- _Extract provided_:

- Opening Delimiter -

With the right temperature and in the presence of the plastic-eating bacteria, these plastics can turn into compost, the same way that we compost leaves and food waste. It takes some time before it happens, but they’re the best for the environment because no other plastic waste is left, and the carbon sequestered from plants is returned to the earth in the process.  

How does bioplastic help the environment?

Bioplastic helps the environment by giving the environment a chance to bring the plastic back into the earth with much less resistance than conventional plastics. Conventional plastics require at least 500 years to break down, and by that time, many of us here are gone. We need plastics that can perform conventional plastic’s mechanical duties but can be broken down into the earth more easily.

This is where conventional bioplastics come into the picture. Bioplastics drastically reduce the waste associated with plastic production. There is now a clear way to get the bioplastics into a state that they will naturally decompose, and the earth will take charge of the process.

Are Bioplastics Harmful?

Bioplastics are considered less harmful than conventional plastics precisely because they can be degraded naturally into environmentally inert constituents.

How are bioplastics made?

Bio-based plastics are manufactured from renewable sources, closing the gap and improving the sustainability of these plastics. Conventional plastics can only ever be made from petroleum-based byproducts. Some plastic manufacturers use a hybrid form of creating plastics – a portion of the plastic product remains sourced from fossil fuel, while more than half is made from renewable sources. These mixed bioplastics or biopolymers are not completely biodegradable. The portion of the plastic that is still manufactured from petroleum products will not break down alongside the organic feedstock portion.

Are Bioplastics Safe?

Bioplastics are safer for the environment because they can be degraded into inert components. However, they are not any safer for human health than their conventional plastic counterparts. According to recent studies, cellulose-based plastics and cornstarch-based plastics are the most toxic of biopolymers, and they also produce the most immediate toxic responses under laboratory conditions. In short, we are looking at bioplastics that are not as safe as we thought they are.

This is likely the next hurdle for manufacturers of bioplastics. They need to start devising ways to create fewer toxic polymers and have much lower health risks than conventional plastics. This is the next phase of bioplastics’ evolution, as we demand more accountability from these plastic manufacturers. The bioplastics not only have to be safe for the environment, but these bioplastics also have to be safe for humans, as we put our food in these bioplastics, too.

- Closing Delimiter -

- _Available data_:

- Opening Delimiter -

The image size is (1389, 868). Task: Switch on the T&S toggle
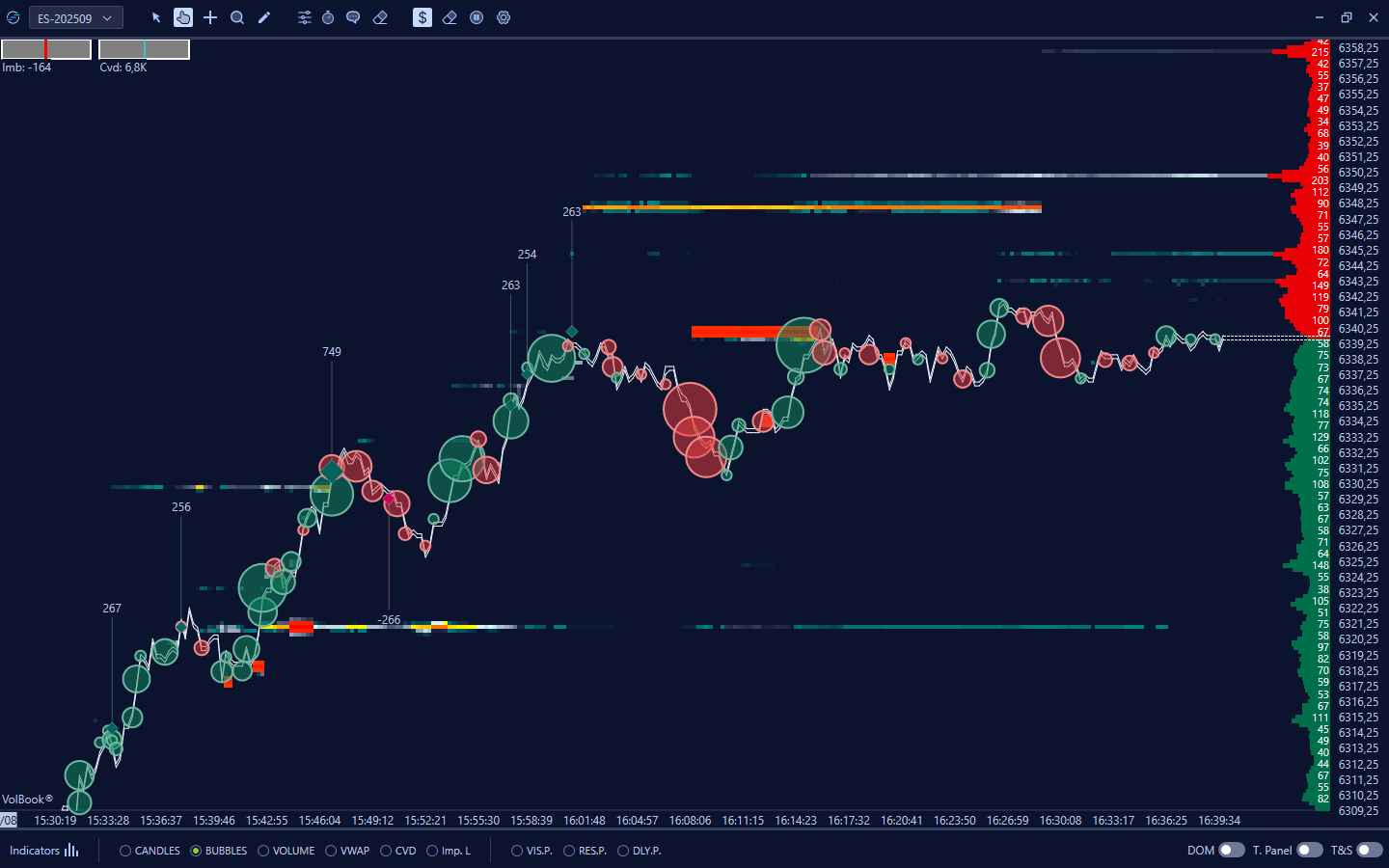click(x=1369, y=850)
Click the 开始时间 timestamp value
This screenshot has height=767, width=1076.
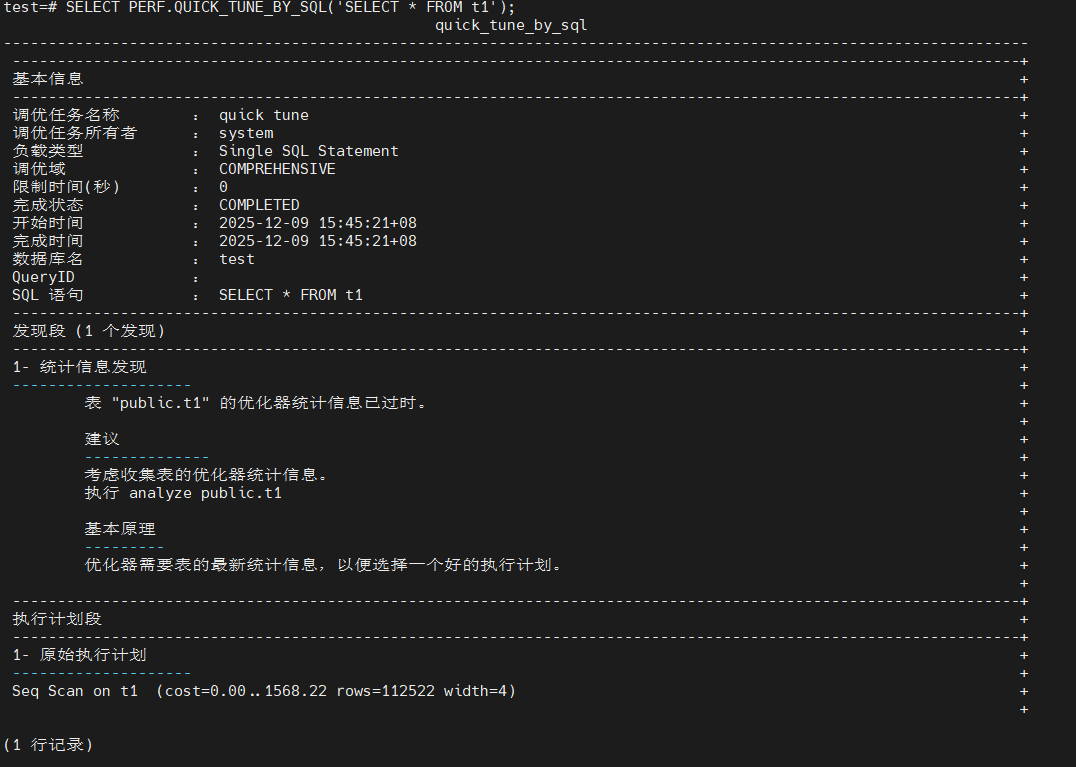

- Closing Delimiter -

- _Apply what you read_:
• 1. Write out the passage of the bioplastics excerpt from "With the right" to "help the environment?".
• 2. According to the bioplastics excerpt, how long do conventional plastics require to break down?
• 3. Summarize the bioplastics excerpt in three sentences.
The material comes from a different source than the bioplastics excerpt.

- _Expected results_:
• 1.
With the right temperature and in the presence of the plastic-eating bacteria, these plastics can turn into compost, the same way that we compost leaves and food waste. It takes some time before it happens, but they’re the best for the environment because no other plastic waste is left, and the carbon sequestered from plants is returned to the earth in the process.  

How does bioplastic help the environment?

• 2. At least 500 years.

• 3. Bioplastics can be composted and degraded naturally into inert components, so they are considered less harmful to the environment than conventional plastics, which take at least 500 years to break down. Bio-based plastics are made from renewable sources, though hybrid versions partly sourced from fossil fuel are not completely biodegradable. Bioplastics are no safer for human health than conventional plastics, with cellulose-based and cornstarch-based plastics the most toxic, so manufacturers need to devise ways to create less toxic polymers.